There is a middle path. You can hash IP addresses with a rotating salt, preserving the ability to detect patterns and repeat offenders while making it mathematically infeasible to recover the original address. This article walks through exactly how to do that in PHP, with production-ready code you can drop into a WordPress plugin or any server-side application.
The Problem: Security Logging vs. Privacy Regulation
IP Addresses Are Personal Data
This is settled law in the EU. The Court of Justice of the European Union ruled in Breyer v. Germany (C-582/14, 2016) that dynamic IP addresses constitute personal data when the entity processing them has the legal means to identify the natural person behind the address. For most website operators—who can cross-reference IPs with form submissions, user accounts, or ISP cooperation—that threshold is met.
Under GDPR Article 4(1), personal data means “any information relating to an identified or identifiable natural person.” An IP address, combined with a timestamp and a URL, is enough to identify someone. Full stop.
But You Still Need Logs
Without security logs, you cannot:
- Detect brute-force patterns across multiple form submissions or login attempts.
- Correlate attacks originating from the same source over time.
- Generate threat intelligence about which networks or ASNs are producing malicious traffic.
- Demonstrate due diligence to regulators, clients, or partners who ask how you handle abuse.
The question is not whether to log. The question is what to log.
The Compliance Trap
Most WordPress security plugins take one of two bad approaches:
- Log everything raw. Full IP addresses, user agents, timestamps, referrer URLs—all stored indefinitely in
wp_optionsor a custom table. This is a GDPR violation waiting to happen. - Log nothing. Some plugins avoid the problem entirely by not recording any request metadata. This satisfies privacy requirements but leaves you unable to detect coordinated attacks or repeat offenders.

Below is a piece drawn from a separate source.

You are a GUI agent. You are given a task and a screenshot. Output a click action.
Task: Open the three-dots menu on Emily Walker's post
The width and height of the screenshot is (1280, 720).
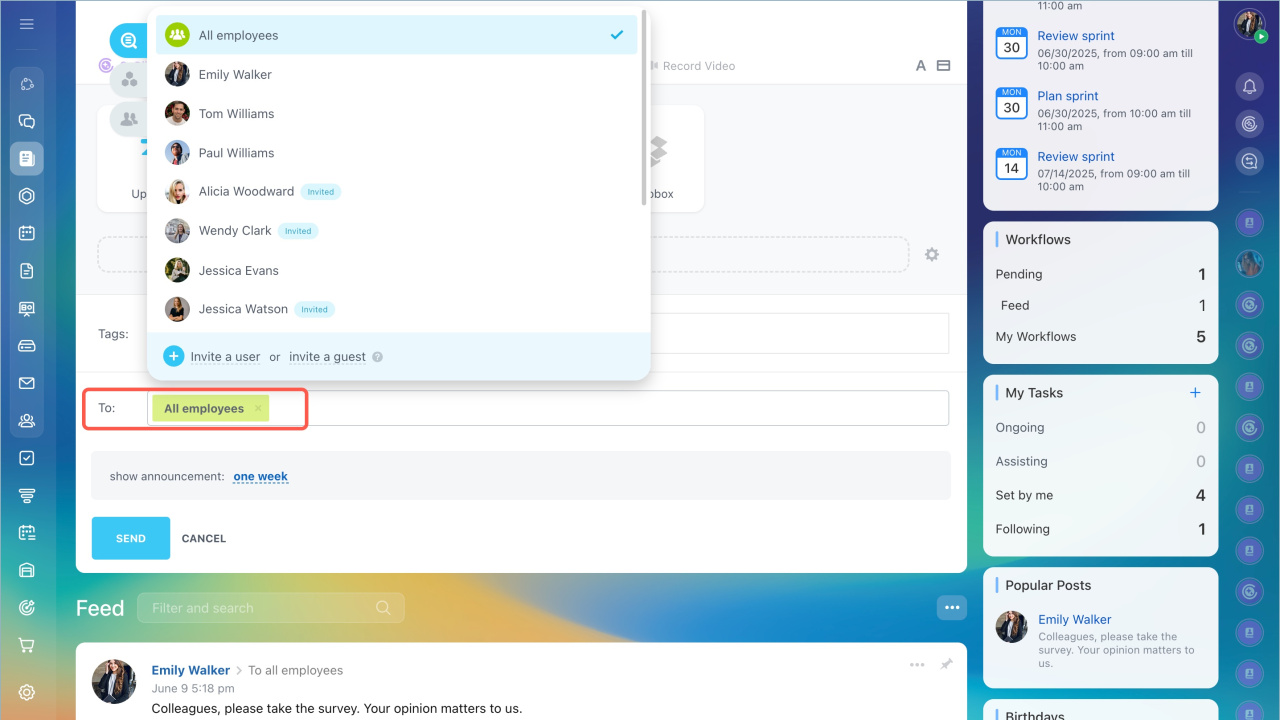point(917,665)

Both approaches fail. PII protection does not mean destroying useful data. It means transforming data so it remains operationally useful without being personally identifiable.

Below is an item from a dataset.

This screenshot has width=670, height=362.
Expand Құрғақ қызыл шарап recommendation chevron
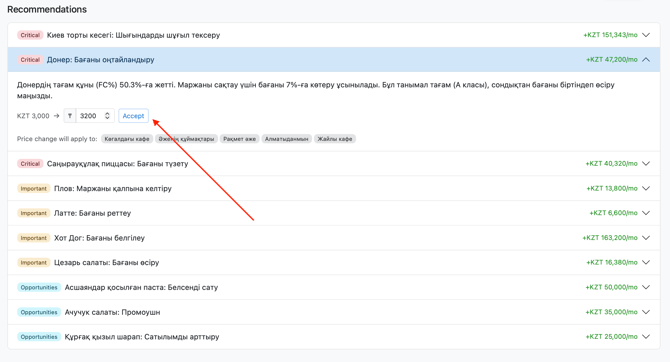click(646, 337)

Technical Deep Dive: Hashing IP Addresses with a Rotating Salt
The Core Concept
Instead of storing 203.0.113.42, you store a]b7f2e9...c3d1. The hash is deterministic—the same IP always produces the same hash within a given time window—so you can still detect repeat offenders. But the hash is irreversible. You cannot recover 203.0.113.42 from the hash output, which means the stored value is no longer personal data under most interpretations of GDPR.
The key mechanism is a keyed hash with a rotating salt:
identifier = sha256(ip_address + daily_salt)
The daily salt rotates every 24 hours (or whatever window you choose). This means:
- Within a single day, the same IP always hashes to the same value. You can count how many times that source hit your form, detect patterns, and flag repeat offenders.
- Across days, the hash changes. You cannot correlate Monday’s attacker with Tuesday’s attacker by hash value alone. This limits the re-identification risk, which is what GDPR cares about.
Why Not Just Truncate?
A common alternative is IP truncation—replacing the last octet with zero (203.0.113.0). Google Analytics uses this approach. It is simple, but it has real limitations:
- Collision rate is high. A /24 block contains 256 addresses. If you truncate to
203.0.113.0, you lose the ability to distinguish between 256 different sources. For security logging, this resolution is often too coarse to be useful. - The remaining octets are still partially identifying. A truncated IP combined with a timestamp and geolocation data may still qualify as personal data under GDPR.
- It is reversible in practice. If you know the truncated IP and the rough time window, the search space is only 256 addresses. That is trivially brute-forceable.
Hashing with a salt avoids all three problems. The output is fixed-length, uniformly distributed, and computationally infeasible to reverse without the salt.
Why a Rotating Salt Matters
A static salt (one that never changes) creates a permanent mapping between IP addresses and hash values. If the salt is ever compromised—through a database breach, a backup leak, or an insider threat—an attacker can precompute a rainbow table for the entire IPv4 address space (roughly 4.3 billion entries). With modern hardware, that table can be built in hours.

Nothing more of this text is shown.